Prof. Victor Brovkin from the Max Planck Institute for Meteorology (MPI-M) and lead author of the study, attempted to find the surprises that might be ahead of us, by looking into the past and spotting abrupt changes and tipping points, that could lead to big effects. They explored the geological archives to analyze the abrupt changes in the past and their cascading consequences.
The tipping points are known to cause changes that challenge the very capacity of human society, leading them to adapt to environmental pressures. Like the catastrophes of melting of the ice sheets atop Greenland and West Antarctica, which contain enough frozen water to lift oceans more than a dozen meters (40 feet). But these are very difficult to anticipate, due to very small changes.
Dr. Sebastian Bathiany, co-author of the Helmholtz Center Hereon found a method to decipher those changes in spatial patterns by using ‘early warning signals. He explains:
There are useful statistical indicators that can be interpreted as harbingers of abrupt changes. These include the so-called slowing down of temporal fluctuations before sudden changes, e.g. in the oceanic circulation, or the increased spatial variance, for example, of vegetation cover before the end of the African humid period. At the same time, one must be careful because some abrupt changes, such as the flooding of the Black Sea around 9,500 years ago, cannot be detected with such methods.
Dr. Martin Claussen, co-author of the study emphasizes defining abruptness of the changes, as, “The changes in most of the records that are included in Our study evaluated are about ten times faster than the changes in the relevant drives “.
From the Bølling–Allerød warming event nearly 15,000 years ago when air temperature soar to 14°C, over Greenland to African humid period around 6,000-5,000 years ago, the scientists analyzed ocean dynamics, rainfall patterns, and similar events to get to the tipping point, that cause irreversible effects.
Tim Lenton, review co-author and director of the University of Exeter’s Global Systems Institute said,
Earth’s recent past shows us how abrupt changes in the Earth system triggered cascading impacts on ecosystems and human societies, as they struggled to adapt.
He believed that the mankind again is at the risk of cascading tipping points, but this time, human is the one causing these problems and the impacts will be global.

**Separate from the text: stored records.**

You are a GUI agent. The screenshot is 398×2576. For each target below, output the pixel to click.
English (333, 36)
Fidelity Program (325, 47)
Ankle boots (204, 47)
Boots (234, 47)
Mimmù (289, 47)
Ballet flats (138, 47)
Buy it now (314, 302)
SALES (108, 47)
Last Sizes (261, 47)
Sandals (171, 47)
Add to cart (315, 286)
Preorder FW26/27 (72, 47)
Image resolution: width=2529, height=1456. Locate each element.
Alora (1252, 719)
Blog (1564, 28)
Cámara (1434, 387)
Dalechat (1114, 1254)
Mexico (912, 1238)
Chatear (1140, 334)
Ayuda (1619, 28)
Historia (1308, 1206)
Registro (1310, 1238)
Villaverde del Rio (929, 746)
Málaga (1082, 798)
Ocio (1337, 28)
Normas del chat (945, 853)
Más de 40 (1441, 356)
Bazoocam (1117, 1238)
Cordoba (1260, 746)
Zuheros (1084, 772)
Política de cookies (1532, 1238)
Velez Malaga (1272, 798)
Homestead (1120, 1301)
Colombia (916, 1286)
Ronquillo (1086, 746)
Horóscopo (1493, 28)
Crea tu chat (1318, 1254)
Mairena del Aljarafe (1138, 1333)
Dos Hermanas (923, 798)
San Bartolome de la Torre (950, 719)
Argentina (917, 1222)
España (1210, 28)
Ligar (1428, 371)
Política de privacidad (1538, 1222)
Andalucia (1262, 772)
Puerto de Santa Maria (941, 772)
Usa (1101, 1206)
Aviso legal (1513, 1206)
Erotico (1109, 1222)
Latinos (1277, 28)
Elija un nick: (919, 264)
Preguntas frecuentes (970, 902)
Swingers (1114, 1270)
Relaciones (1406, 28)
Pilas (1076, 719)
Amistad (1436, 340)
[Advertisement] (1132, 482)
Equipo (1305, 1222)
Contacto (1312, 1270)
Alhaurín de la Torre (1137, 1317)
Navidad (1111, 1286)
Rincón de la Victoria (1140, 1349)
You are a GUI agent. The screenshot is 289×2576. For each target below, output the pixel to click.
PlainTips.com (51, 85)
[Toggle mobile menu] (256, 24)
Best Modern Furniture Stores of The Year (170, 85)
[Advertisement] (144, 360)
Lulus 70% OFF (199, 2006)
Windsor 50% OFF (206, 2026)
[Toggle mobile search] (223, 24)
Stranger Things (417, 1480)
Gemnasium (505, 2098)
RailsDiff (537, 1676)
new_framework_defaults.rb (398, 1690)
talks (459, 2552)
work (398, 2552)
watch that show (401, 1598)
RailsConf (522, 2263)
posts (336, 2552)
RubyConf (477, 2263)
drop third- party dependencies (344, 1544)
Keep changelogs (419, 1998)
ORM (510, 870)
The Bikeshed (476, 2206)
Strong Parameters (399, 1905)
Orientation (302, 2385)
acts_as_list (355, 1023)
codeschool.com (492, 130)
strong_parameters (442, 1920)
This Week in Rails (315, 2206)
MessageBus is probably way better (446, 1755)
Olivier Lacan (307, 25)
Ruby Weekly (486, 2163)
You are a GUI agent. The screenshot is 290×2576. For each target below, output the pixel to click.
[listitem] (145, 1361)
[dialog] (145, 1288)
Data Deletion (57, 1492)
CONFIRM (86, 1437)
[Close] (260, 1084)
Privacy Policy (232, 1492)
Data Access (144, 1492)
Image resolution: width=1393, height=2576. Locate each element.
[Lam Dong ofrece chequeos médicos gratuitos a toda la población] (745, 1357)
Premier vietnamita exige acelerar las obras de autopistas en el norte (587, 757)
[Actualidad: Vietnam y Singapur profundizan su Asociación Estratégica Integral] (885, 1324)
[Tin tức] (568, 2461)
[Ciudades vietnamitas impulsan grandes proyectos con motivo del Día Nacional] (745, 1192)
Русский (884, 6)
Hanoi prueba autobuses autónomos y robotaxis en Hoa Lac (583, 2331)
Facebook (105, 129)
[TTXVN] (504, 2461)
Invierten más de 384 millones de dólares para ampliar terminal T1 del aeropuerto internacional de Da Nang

Scientists believe that the current effects like ice-sheet melt are a result of carbon pollution, as the current atmospheric CO2 levels are soaring high around 412 parts per million. This in addition to other abrupt changes could lead to a plant-wide disruption. In short, this new research warns that the earth may be approaching key tipping points, including the runaway loss of ice sheets, that could fundamentally disrupt the global climate system. A growing concern is a change in ocean circulation, which could profoundly alter climate patterns.